The respondent made fifteen requests for rulings, all of which were given except four, and one of these was waived; and the case is before us upon the respondent’s exceptions to the refusal to give the other three rulings, namely the ninth, eleventh and twelfth.
The ninth request is to the effect that the facts that the petitioner, in September, 1886, and on March 12, 1887, notified the selectmen of Newcastle, Maine, of his intention to become a resident of that town, are incompetent, immaterial and inadmissible. It is very clear that this instruction could not be given as a whole. While the fact that he gave the notification in September, 1886, might well have been excluded as immaterial, yet that given on March 12, 1887, a few weeks before be left Brookline and took up his abode in Newcastle was admissible as qualifying and giving character to the act done. Thorndike v. Boston, 1 Met. 242. Kilburn v. Bennett, 3 Met. 199. Cole v. Cheshire, 1 Gray, 441. Viles v. Waltham, 157 Mass. 542. As the respondent did not ask for a separate ruling as to the declaration of September, 1886, the exception must be overruled.
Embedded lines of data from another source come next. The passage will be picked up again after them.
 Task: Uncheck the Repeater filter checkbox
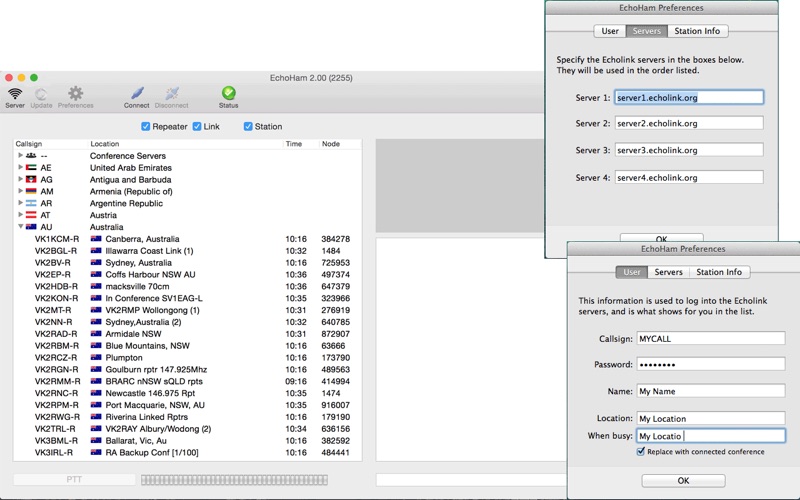(145, 127)
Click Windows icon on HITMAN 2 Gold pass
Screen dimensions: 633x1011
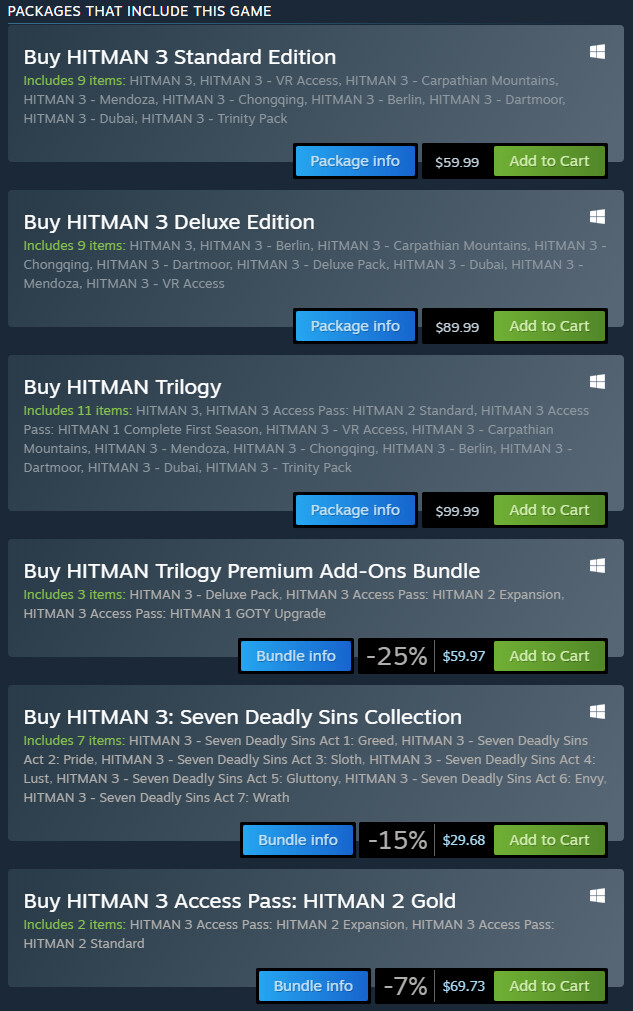tap(597, 894)

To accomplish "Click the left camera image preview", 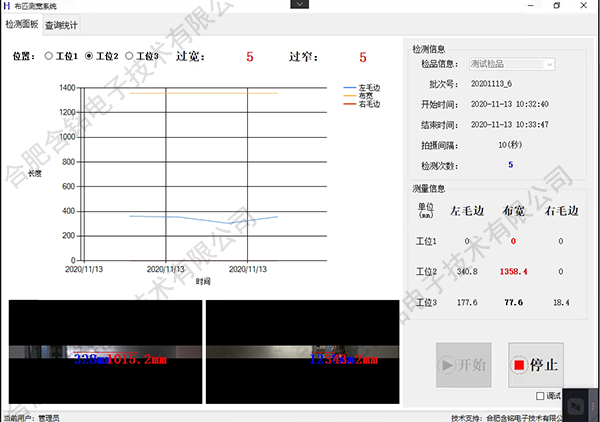I will [103, 352].
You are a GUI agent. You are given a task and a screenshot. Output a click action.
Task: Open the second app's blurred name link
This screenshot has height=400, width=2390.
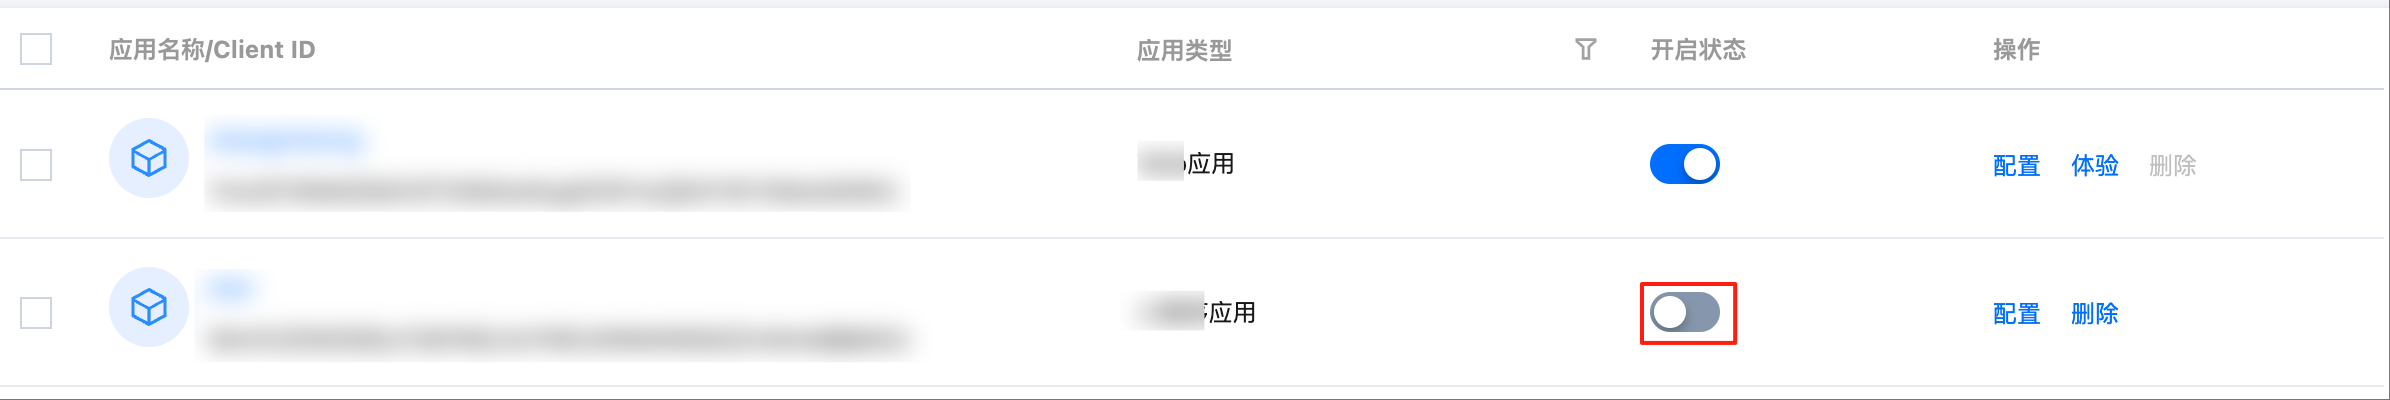pos(232,288)
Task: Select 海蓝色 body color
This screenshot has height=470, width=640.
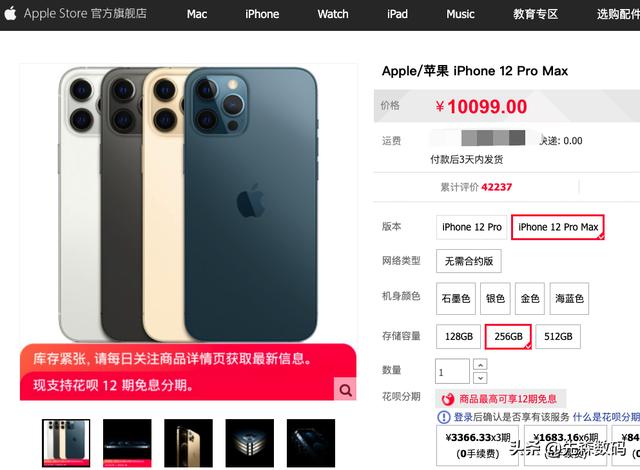Action: tap(569, 299)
The eleventh ruling requested is as follows: “ Upon all the evidence in the case, the court would not be justified, as matter of law, in finding for the petitioner, or in ordering, an abatement of any part of the tax asséssed upon him, or in ordering judgment in his favor.” The admitted facts in the case are not numerous and may be briefly stated. On May 1, 1899, the
As the judge who heard the case in the court below has made a finding of fact in favor of the petitioner, the only question before us is whether he was warranted in so finding. The case was submitted to him on certain facts admitted to be true, subject to their competency and materiality, and he also had the power expressly given him to draw such conclusions of fact from such of the facts as were competent and material, as might be necessary for a decision of the cause. The judge excluded many admitted facts, at the request of the respondent, and these we have not stated. We have no doubt that his finding in favor of the petitioner was fully warranted.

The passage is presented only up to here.